Lascaux Painting

Winterizing

In the Three Body Trilogy (Remembrance of Earth’s Past), which I whole-heartedly recommend to every man, woman, and child– actually, hold on, I need to stop for a second. My Three Body recommendation should not be done in passing. Three Body broke my brain in the most incredible ways, and is, without hesitation, the best sci-fi since Dune (which deserves a quick aside: holy crap Dune is incredible).

I’ve forgotten why I started this.

In the last book of the series, Earth’s scientists struggle with the problem of keeping data intact for as long as possible. This turns out to be an incredibly difficult problem, especially given the volume of data they wish to keep intact (all the world’s great literature, art, history, etc). Similar to Voyager’s famous gold records, which are intended to last a billion years before they are unreadable, the scientists decided to use the same technique as early man: scratch stuff into something hard and then put it in the most inert environment you can find. They chose a cave system on Pluto for this task– I can’t say more– oh man what a great book series.

I don’t have access to a cave system to deface, nor does the writing I’ve done on this blog over the last decade merit sticking around for a billion years (see my first post), however, effective at the end of this post, I will be winterizing the old girl.

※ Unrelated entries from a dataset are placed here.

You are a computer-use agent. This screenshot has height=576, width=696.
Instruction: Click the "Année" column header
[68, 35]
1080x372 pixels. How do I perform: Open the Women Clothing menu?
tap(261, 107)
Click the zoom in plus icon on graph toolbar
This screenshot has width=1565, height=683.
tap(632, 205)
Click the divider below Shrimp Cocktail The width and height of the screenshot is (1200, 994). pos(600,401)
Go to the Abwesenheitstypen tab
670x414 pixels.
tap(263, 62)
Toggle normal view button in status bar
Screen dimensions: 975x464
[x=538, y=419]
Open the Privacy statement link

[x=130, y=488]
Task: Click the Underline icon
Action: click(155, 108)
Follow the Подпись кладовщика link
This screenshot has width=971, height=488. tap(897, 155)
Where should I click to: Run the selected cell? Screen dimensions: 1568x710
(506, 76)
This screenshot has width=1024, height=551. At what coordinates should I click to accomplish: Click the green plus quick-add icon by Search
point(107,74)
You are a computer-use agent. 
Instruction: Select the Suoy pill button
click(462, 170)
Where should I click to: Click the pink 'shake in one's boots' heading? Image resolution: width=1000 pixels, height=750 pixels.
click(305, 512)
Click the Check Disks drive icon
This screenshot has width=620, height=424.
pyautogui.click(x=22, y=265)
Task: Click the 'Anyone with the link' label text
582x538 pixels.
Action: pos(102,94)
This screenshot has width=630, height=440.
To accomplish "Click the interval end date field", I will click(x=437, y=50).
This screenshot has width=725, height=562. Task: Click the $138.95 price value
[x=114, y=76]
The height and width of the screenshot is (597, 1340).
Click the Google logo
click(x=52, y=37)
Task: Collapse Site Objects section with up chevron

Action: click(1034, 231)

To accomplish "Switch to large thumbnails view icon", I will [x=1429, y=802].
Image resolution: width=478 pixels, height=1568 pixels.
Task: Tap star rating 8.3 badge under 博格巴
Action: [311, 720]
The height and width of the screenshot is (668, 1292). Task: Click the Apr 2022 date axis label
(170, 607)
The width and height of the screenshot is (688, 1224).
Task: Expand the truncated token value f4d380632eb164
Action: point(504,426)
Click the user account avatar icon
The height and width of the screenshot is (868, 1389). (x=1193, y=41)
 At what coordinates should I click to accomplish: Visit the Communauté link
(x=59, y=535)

Putting it in cold storage. Scratching it onto a cheap EC2 instance and sending it off into the void.

Phase II of my thoughts can be found on the soul-less medium of Medium, where I’ve been demoralized demonetized for not having the minimum of 100 followers. I’ve secretly been writing there for a year or so, in case you wondered.

You may also be thinking that perhaps there’s a good case for this writing to disappear altogether so that both future employers and current employees don’t find all the stupid stuff I’ve written in my less-enlightened youth (I’m very enlightened now). It makes a lot of sense, but I’m going to have to respectfully leave this dross on the Internet for future anthropologists to discover and award me posthumous honors.

You see, in the 122 posts on this blog, written over the last decade, there is clearly a struggle to figure out what I’m even trying to do. There are comics, witticisms, creative fiction stories, songs, entire programs, Jack-Handy-esque one-liners, book reviews, quotes, and very occasionally decent, insightful blog posts. This is me struggling to learn things: and it’s nothing if not chaotic. It’s also, rather comically, not strictly improving. That is, I posit that in another ten years my writing from today will look just as stupid as the oldest stuff on this blog. Am I to just delete everything every ten years? Maybe. Or, maybe that’s the fun part about learning: you just always look like a dumb-ass.